The oldest surviving Bible, the Codex Sinaiticus, which includes the earliest copy of the New Testament, will be put on rare display in London starting in October, the British Museum announced this week.
It’s only the second time the British-held portion of the fourth century AD Bible - handwritten in Greek - has been loaned for exhibition. The first time was in 1990, Britain’s Guardian newspaper reported.
“Since it arrived in the 1930s it has always been one of the greatest treasures in the collection,” Scot McKendrick, head of western manuscripts at the British Library, told the Guardian.
In 1933, Soviet leader Joseph Stalin put the Codex up for sale to raise foreign capital. The British Treasury provided most of the £100,000, or about 153,915, needed to close the deal, and the antiquity thus moved to the U.K.
The British Library agreed to loan the Codex to the British Museum in London to offer an example of the thriving monotheistic cultures after the Egyptian pharaohs and the culture of multiple-god worship.
“It is quite phenomenal [that] they are able to lend it to us,” Elisabeth O’Connell, assistant keeper in the British Museum’s department of ancient Egypt and Sudan told the Guardian, adding, “We are absolutely thrilled.”

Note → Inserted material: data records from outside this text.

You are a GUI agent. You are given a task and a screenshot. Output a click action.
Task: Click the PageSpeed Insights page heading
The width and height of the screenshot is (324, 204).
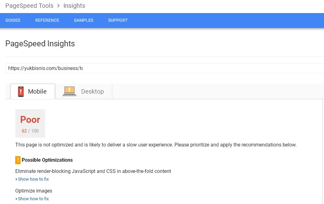40,44
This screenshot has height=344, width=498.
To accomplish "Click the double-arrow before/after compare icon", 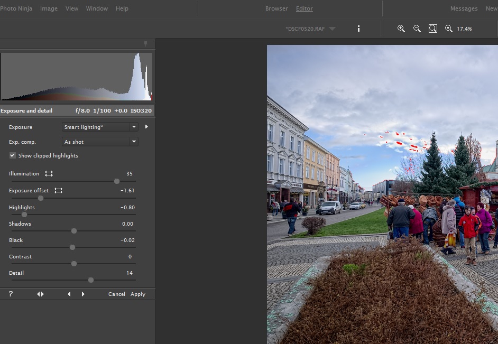I will point(40,294).
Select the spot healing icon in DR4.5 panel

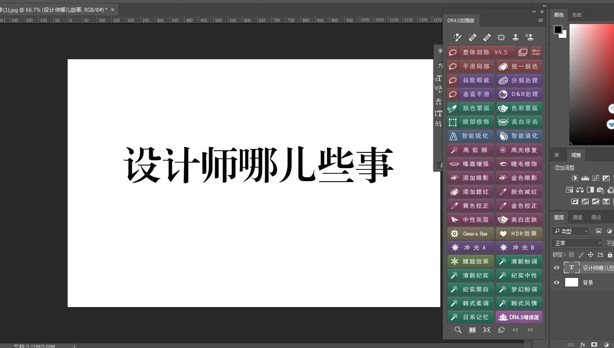[472, 37]
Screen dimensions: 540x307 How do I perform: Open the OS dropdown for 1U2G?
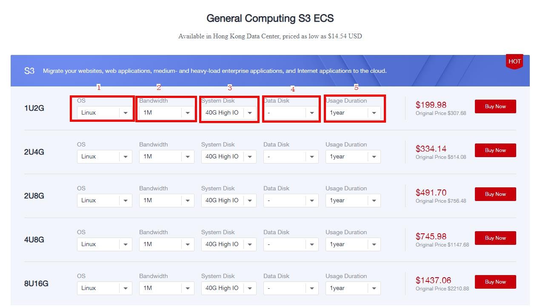(x=104, y=113)
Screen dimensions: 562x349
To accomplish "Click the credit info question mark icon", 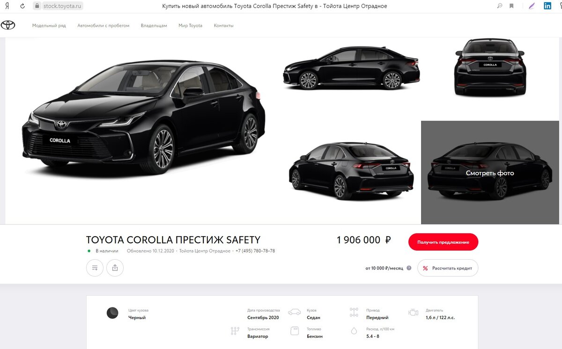I will [x=409, y=268].

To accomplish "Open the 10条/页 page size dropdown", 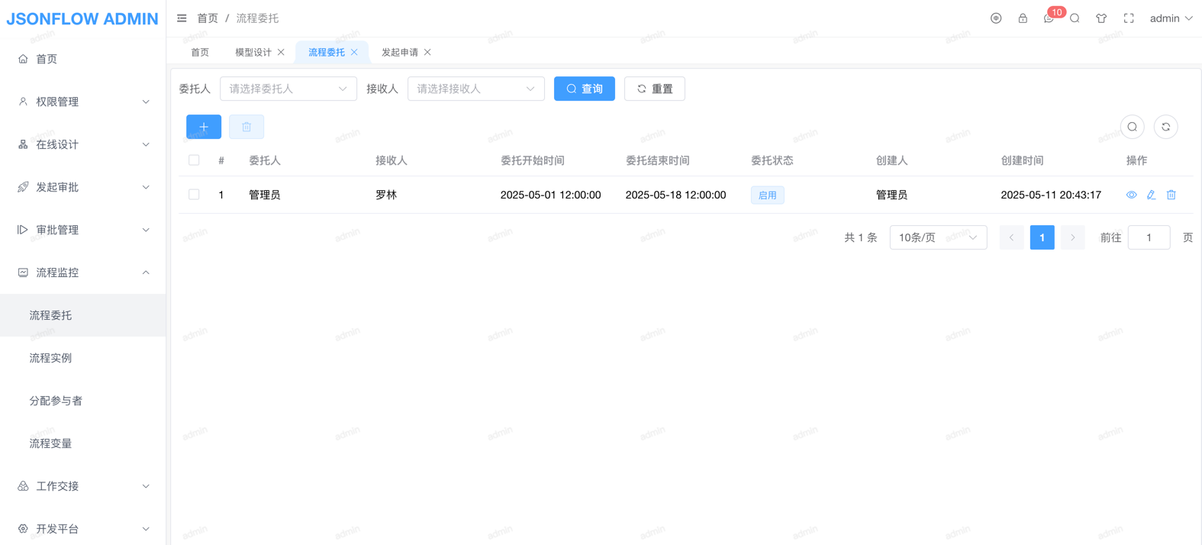I will tap(937, 237).
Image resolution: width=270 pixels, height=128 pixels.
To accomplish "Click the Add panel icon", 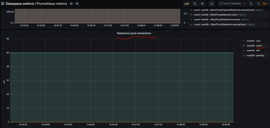I will (x=187, y=4).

Pages of the Codex Sinaiticus, the world’s oldest surviving Christian Bible, are pictured on a laptop in Westminster Cathedral, central London, on July 6, 2009. A collaboration between institutions in the U.K., Germany, Egypt, and Russia reunited virtually more than 800 pages and fragments from the world’s oldest surviving Christian bible, Codex Sinaiticus, allowing exploration of high resolution digital images of all the extant pages of the fourth-century book. (Leon Neal/AFP/Getty Images)
Besides its age, the Codex is particularly treasured because of its offering the prototype for future Christian Bibles.
Scholars have described it as “essential for an understanding of the content and the arrangement of the Bible.”
The text includes thousands of corrections which were added up until the 12th century.
“This is a very beautiful and fine book, but it also has all this activity going on its margins and between lines, all over the place really,” said McKendrick of the British Library.
The dating of the Codex to the fourth century AD placed it shortly after the reign of Roman Emperor Constantine the Great.
The Codex will be displayed at the British Museum’s exhibition “Egypt: Faith After the Pharaohs” from October 2015 to February 2016.
Besides the Codex, the exhibition will show other rare documents reflecting Christian, Islamic and Jewish faith in Egypt.
For those who cannot make it to London, the complete Codex can be seen online following a 2009 collaborative effort between institutions in the U.K., Germany, Egypt and Russia, which contributed the fragments in their possession.
As for biblical artifacts closer to home, the Museum of the Bible and the Israel Antiquities Authority earlier this month announced that the forthcoming museum in Washington, D.C. would permanently display a huge number of artifacts found in Israel dating to the Canaanite, First Temple and Second Temple periods.